# Nero 10 Problem



## Harddrive

Nero Multimedia Suite 10 (Problems)

Can anyone help. When installing Nero 10 I get cannot install past Microsoft VS PIA Redist and Reboot Validator. 

Says the installation of Microsoft.NET Framework 3.0 KB 967328 (x86) has failed. Set up will now exit. Then it exits the installation. 

Thanks


----------



## voyagerfan99

What you could do is go into Add/Remove Programs and note which .Net Framework packages are installed. Then uninstall them and reboot the computer.
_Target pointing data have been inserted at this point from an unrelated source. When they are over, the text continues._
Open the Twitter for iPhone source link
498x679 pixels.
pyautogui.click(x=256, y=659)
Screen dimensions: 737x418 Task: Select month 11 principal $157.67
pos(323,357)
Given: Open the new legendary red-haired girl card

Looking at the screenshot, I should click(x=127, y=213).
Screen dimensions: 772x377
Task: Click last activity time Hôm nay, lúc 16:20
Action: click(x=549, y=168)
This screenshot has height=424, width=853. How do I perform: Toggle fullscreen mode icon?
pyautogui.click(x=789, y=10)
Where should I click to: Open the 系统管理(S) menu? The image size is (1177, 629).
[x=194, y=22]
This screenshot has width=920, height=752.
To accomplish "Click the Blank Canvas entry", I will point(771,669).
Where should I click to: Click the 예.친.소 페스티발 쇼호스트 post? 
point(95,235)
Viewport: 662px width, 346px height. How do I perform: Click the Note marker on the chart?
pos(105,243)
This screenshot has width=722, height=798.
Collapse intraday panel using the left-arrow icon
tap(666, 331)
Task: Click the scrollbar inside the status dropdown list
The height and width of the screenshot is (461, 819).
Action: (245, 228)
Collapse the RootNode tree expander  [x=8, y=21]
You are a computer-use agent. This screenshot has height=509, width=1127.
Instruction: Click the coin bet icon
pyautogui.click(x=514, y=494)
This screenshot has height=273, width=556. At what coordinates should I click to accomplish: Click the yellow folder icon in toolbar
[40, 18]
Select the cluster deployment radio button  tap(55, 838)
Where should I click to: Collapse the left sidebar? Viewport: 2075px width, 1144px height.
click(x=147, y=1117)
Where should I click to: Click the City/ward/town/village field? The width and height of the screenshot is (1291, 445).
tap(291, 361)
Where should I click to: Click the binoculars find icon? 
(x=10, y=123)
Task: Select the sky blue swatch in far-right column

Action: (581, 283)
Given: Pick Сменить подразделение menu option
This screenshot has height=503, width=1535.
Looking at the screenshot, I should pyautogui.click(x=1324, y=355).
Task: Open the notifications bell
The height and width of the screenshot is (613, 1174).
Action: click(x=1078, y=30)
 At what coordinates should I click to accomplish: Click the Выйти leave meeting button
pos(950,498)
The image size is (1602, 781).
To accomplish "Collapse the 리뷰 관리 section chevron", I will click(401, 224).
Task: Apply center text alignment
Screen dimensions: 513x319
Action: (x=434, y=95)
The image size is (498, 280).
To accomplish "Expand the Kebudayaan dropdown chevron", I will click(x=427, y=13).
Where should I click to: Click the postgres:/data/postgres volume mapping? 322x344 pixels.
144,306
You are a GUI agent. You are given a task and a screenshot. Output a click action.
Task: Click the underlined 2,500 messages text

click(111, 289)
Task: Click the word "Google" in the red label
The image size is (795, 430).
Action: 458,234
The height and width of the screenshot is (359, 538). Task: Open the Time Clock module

After the reboot, you can re-download all the .Net Framework packages off Microsoft's website.

http://support.microsoft.com/kb/923100/


----------



## russb

What can you use Nero Multimedia Suite 10 for i ask because i bought a pocket camcorder and got nero 9 essentials as a gift.


----------



## S.T.A.R.S.

Uninstall .NET framework 3.0,restart your computer and download offline installer of the .NET framework 3.0 32-bit edition (x86) from the following link:

http://www.techdreams.org/microsoft...p1-30-20-from-microsoft-servers/1845-20090314

After you have downloaded it,install it and after the installation is complete,restart your computer and then install Nero 10.

I use Nero 6 by the way.It rocks =D


----------